Overview
Publicly Traded Partnership Proposed Regulations Issued: The IRS and Treasury issued proposed regulations that provide guidance as to whether activities with respect to minerals or natural resources will produce qualifying income for purposes of section 7704(d)(1)(E) The proposed regulations provide that qualifying activities relating to minerals or natural resources include: (1) the exploration, development, mining or production, processing, refining, transportation, or marketing of minerals or natural resources, and (2) certain limited support activities that are “intrinsic” to section 7704(d)(1)(E) activities.
Revenue Rulings on Corporate Reorganizations Issued: The IRS has issued Revenue Ruling 2015-9 and Revenue Ruling 2015-10 which provide guidance regarding the application of section 351 and section 368(a)(1)(D) to certain corporate transactions. Revenue Ruling 2015-9 involves a transaction in which (1) a domestic corporation transfers all of the stock of its foreign operating subsidiary to its foreign holding company subsidiary in exchange for additional stock, (2) the foreign operating subsidiary and three foreign subsidiaries of the foreign holding company transfer substantially all of their assets to a newly-formed foreign subsidiary of the foreign holding company in exchange for stock of the new subsidiary, and (3) the subsidiaries that transfer their assets are liquidated.

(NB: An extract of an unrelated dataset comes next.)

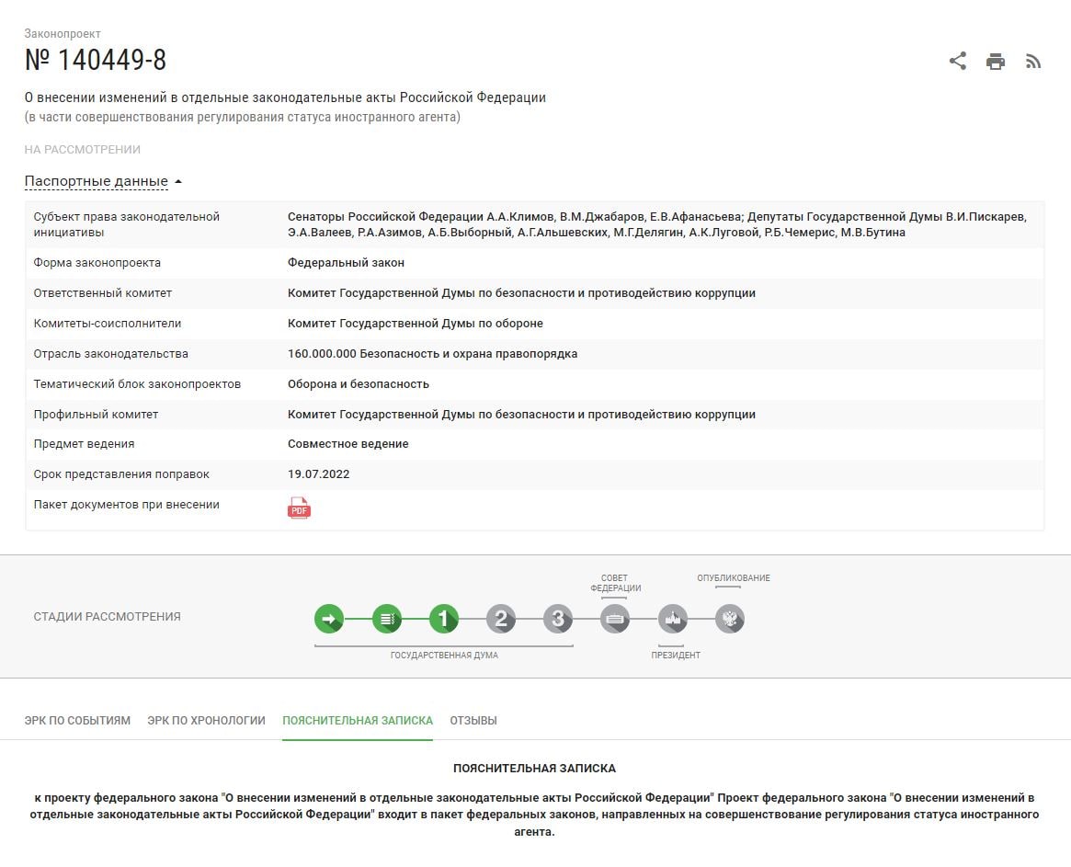This screenshot has height=867, width=1071.
Task: Select the publication stage emblem icon
Action: click(729, 619)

The ruling holds that the transaction is properly treated as a transfer of the foreign operating subsidiary’s stock in an exchange governed by section 351 followed by reorganizations under section 368(a)(1)(D) and revokes Revenue Ruling 78-130. Revenue Ruling 2015-10 involves a transaction in which (1) a parent corporation transfers all of the interests in its limited liability company that is taxable as a corporation to a first tier subsidiary in exchange for additional stock, (2) the first tier subsidiary transfers all of the interests in the limited liability company to its subsidiary in exchange for additional stock, (3) the second subsidiary transfers all of the interests in the limited liability company to its subsidiary (a third tier subsidiary of the parent) in exchange for additional stock, and (4) the limited liability company elects to be disregarded as an entity separate from its owner for federal income tax purposes effective after it is owned by the third subsidiary. The ruling holds that the transaction is properly treated as two transfers of stock in exchanges governed by section followed by a reorganization under section 368(a)(1)(D).